KLAMATH IRRIGATORS SEEKS REVIEW OF "ALL WET" TRIAL COURT DECISION

Washington, DC— Plaintiffs in the case of Klamath Irrigation District v. United States filed a notice of appeal to the U.S. Court of Appeals for the Federal Circuit on May 4, 2007. The appeal asks the Federal Circuit to reverse the trial court’s erroneous holdings that farmers whose water rights vested decades ago are not constitutionally protected property rights, and that the sovereign acts doctrine immunizes the federal government for its 2001 breach of the plaintiffs’ water delivery contracts. This case arises out of the U.S. Bureau of Reclamation’s refusal to deliver any water in during a summer drought in 2001 to farmers who had relied on irrigation water from the Klamath Reclamation Project for over 100 years. Reclamation dedicated the irrigation water for protection of the suckerfish and coho salmon that live in the Klamath River Basin in Oregon.

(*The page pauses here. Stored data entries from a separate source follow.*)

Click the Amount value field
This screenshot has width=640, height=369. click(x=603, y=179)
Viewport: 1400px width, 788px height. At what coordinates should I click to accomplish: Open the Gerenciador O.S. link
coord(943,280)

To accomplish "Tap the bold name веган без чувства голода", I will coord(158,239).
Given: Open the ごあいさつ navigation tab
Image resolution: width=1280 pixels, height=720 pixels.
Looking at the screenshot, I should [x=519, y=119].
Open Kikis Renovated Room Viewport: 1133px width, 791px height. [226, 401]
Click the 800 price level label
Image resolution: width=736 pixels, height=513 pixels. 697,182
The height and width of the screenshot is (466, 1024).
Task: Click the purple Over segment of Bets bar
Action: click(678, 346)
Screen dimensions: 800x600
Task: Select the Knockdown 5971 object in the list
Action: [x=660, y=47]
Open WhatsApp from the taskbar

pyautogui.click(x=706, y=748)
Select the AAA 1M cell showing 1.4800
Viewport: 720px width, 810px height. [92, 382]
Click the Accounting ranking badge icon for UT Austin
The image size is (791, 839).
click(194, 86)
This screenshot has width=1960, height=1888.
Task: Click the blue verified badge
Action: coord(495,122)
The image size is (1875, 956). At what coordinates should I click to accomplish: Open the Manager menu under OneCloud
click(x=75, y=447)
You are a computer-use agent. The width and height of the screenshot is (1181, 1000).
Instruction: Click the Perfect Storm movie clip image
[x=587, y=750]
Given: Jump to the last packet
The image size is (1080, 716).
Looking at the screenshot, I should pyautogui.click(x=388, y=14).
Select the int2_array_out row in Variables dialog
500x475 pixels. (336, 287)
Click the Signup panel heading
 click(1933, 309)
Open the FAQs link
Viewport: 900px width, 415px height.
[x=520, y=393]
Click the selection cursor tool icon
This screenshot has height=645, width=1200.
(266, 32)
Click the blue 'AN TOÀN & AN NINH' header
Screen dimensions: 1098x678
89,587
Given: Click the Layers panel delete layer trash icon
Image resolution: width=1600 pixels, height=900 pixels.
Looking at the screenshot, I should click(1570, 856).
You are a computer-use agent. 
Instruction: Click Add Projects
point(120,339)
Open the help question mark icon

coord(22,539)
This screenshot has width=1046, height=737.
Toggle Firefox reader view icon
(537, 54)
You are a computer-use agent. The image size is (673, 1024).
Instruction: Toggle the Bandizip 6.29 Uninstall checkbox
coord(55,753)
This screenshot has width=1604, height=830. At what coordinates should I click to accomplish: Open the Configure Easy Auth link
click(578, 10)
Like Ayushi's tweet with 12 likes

“This trial court’s decision is one of the strangest decisions that I’ve encountered in a long time,” explained Nancie Marzulla, who is lead counsel in the Klamath litigation. “First, the court held that the farmers did not have a vested water right, although the farmers held land patents and water rights certificates plainly stating that their rights were vested. Equally bizarre, although neither party argued this, the court held that the State of Oregon gave all of its water rights in the Klamath Basin to the federal government in 1905. How he concluded this is simply inexplicable, since the State has been issuing water certificates for the past 100 years to water users. How could the State be doing that if it gave all of its water rights to the government in 1905? Also, why would the State be conducting a stream-water adjudication in which it determines who owns the water rights if the trial judge is correct in its holding that the federal government owns all the water in the Basin?” Ms. Marzulla added, “Plainly such conclusions are all wet.”

The Bureau’s actions caused irrigators to suffer millions of dollars in damages due to lost agricultural production and even forced some farmers into bankruptcy. Farmers and residents of the Klamath Basin are seeking damages for the losses they suffered as a result of the government’s actions.